Potentiel de propagation du VIH
Les acteurs de la lutte contre le sida se disent inquiets de l’arrêt des activités, notamment de prévention : avec une prévalence d’environ 0,7 pour cent selon les statistiques officielles, la Mauritanie est encore un pays à épidémie concentrée, mais avec un potentiel d’augmentation. « C’est un pays de transit, de commerce et avec une culture [nomade] », a dit à IRIN/PlusNews le docteur Ahmed Aida, Secrétaire exécutif national par intérim du Secrétariat exécutif du Comité national de lutte contre le sida (SENLS).
| « Au début, on faisait des consultations nocturnes à domicile, les médias refusaient de parler du sida... Aujourd’hui, on voit l’impact de tout ce qui a été fait » |
En termes de sensibilisation sur l’épidémie, le pays vient de loin. « Au début [de la lutte], on faisait des consultations nocturnes à domicile, les médias refusaient de parler du sida, même quand des malades voulaient le faire », a raconté à IRIN/PlusNews M. Ould Mouhamedoune du CTA, l’un des pionniers de la lutte contre le pays. « Aujourd’hui, on voit l’impact de tout ce qui a été fait : les gens commencent à utiliser les services, les patients se regroupent et font leurs propres avocats. Hier ils se cachaient pour prendre leurs médicaments, aujourd’hui ils parlent devant les caméras ».
Le nombre de personnes bénéficiant d’une thérapie antirétrovirale a presque quadruplé entre 2006 et début 2008, selon les chiffres officiels.
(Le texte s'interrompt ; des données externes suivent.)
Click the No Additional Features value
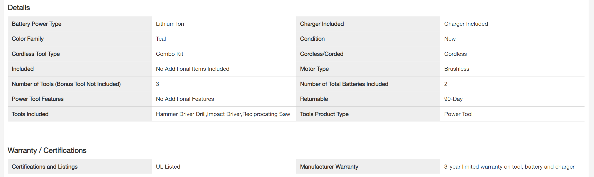Image resolution: width=594 pixels, height=177 pixels. [185, 99]
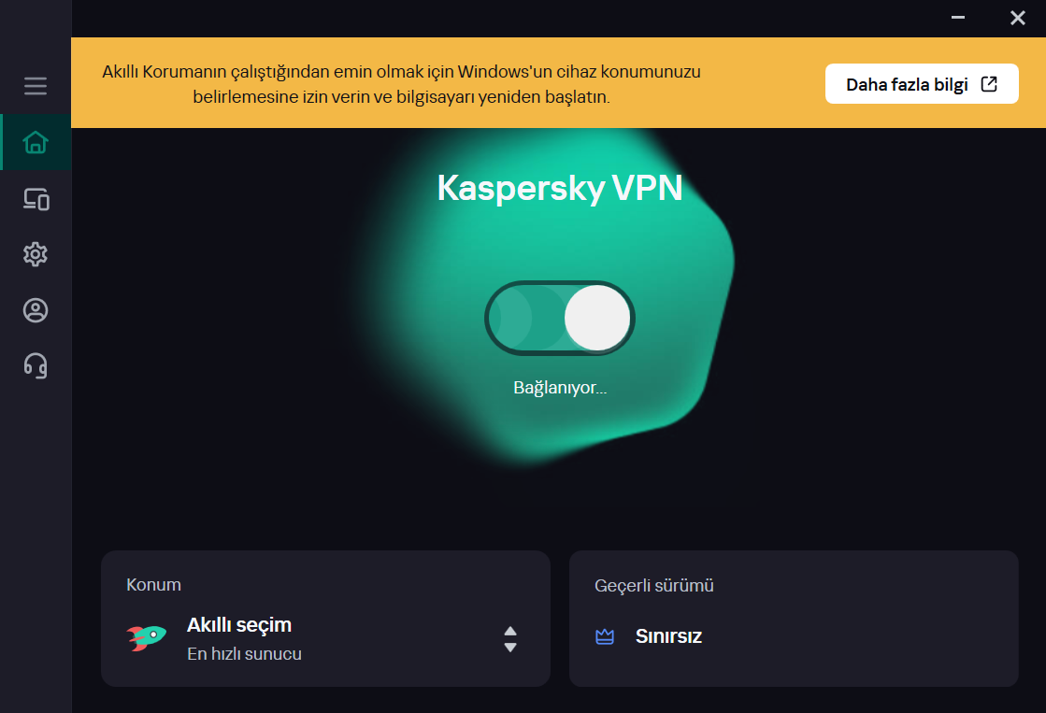The width and height of the screenshot is (1046, 713).
Task: Minimize the Kaspersky VPN window
Action: (x=958, y=17)
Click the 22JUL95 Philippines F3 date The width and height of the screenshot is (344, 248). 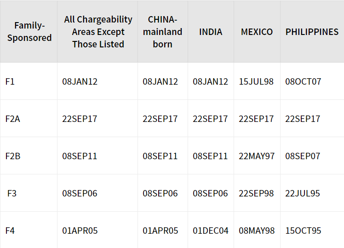[x=303, y=193]
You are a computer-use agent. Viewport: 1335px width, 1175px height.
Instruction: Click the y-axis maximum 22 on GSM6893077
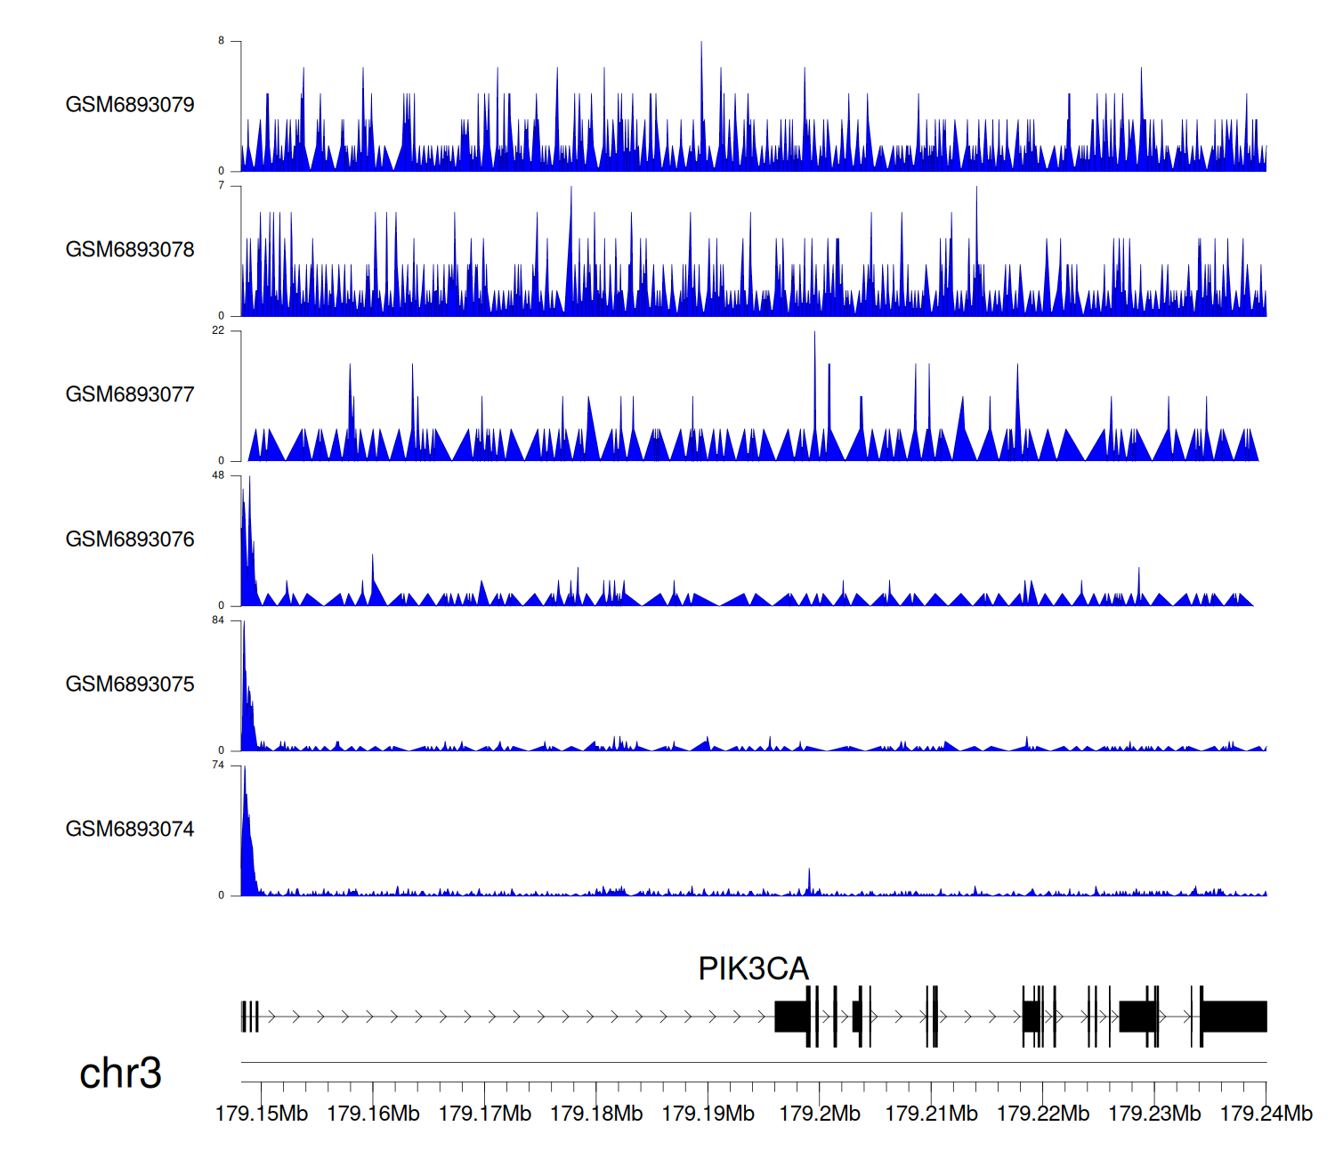(x=218, y=330)
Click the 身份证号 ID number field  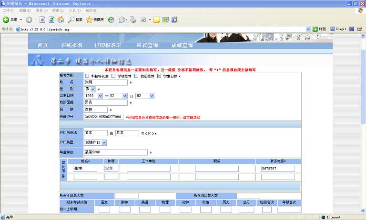[103, 117]
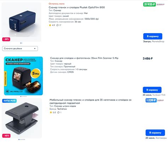The height and width of the screenshot is (142, 168).
Task: Click the star rating of the mobile film scanner
Action: coord(51,112)
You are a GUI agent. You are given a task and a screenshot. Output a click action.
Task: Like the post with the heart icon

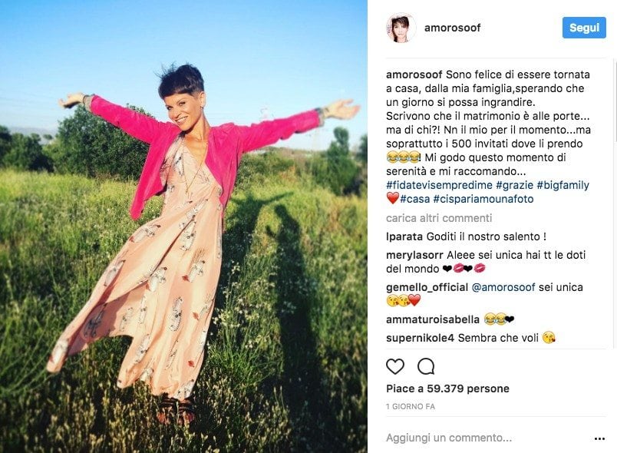(x=395, y=367)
Depuis l’arrêt des activités, les acteurs de la lutte contre l’épidémie, y compris institutionnels, font ce qu’ils peuvent. « Nous ne pouvons que faire le suivi : enregistrer les décès, distribuer les préservatifs [fournis par le Programme des Nations Unies pour la population] », a dit Mohamed Taleb Ba, secrétaire exécutif régional du Tiris Zemmour, dans le nord-est du pays, qui, comme ses collègues des autres régions, n’a pas touché de salaire depuis plus d’un an.
Solidarité
Et pour les patients, c’est la solidarité qui prime, notamment dans les régions de cet immense pays de plus d’un million de kilomètres carrés, avec seulement trois centres de prise en charge sur tout le territoire. « Les gens se débrouillent », a dit M. Ould Mouhamedoune. « Parfois les patients nous appellent pour nous demander de mettre le traitement dans le taxi-brousse et ils le récupèrent à l’arrivée ».
« Les associations [dans les régions] s’organisent : une seule personne fait le voyage à Nouakchott pour les médicaments de tous les autres, mais le problème de la conservation des médicaments se pose », a dit M. Abdallahi d’ONUSIDA.
S’il est pour l’instant encore difficile de chiffrer l’impact des suspensions, certains signes, au niveau de la fréquentation des centres de dépistage, du nombre de femmes enceintes bénéficiant de tests, ou encore de la sensibilisation des populations, suscitent l’inquiétude. « Les gens vont moins au dépistage, c’est plus difficile de les [convaincre] d’y aller », a constaté M. Ould Ishak, qui fait de la sensibilisation avec l’association Espoir et Vie.
Selon le rapport 2008 de la Mauritanie dans le cadre du suivi de la Session spéciale de l'Assemblée générale des Nations Unies sur le VIH/SIDA, le nombre de personnes ayant effectué le dépistage du VIH a été multiplié par huit entre 2002 et 2007. « Après tout le travail de sensibilisation qui a été fait, on ne va quand même pas revenir à zéro… », a dit M. Ould Ishak.
D'autant plus que « le gain à stopper l’infection au niveau actuel est énorme », a plaidé M. Aida, du SENLS. « Le pays a fait d’énormes progrès dans la lutte contre le sida, et c’est maintenant qu’il faut nous aider à passer du quantitatif au qualitatif. En protégeant la Mauritanie, on lutte contre le sida dans toute la région ».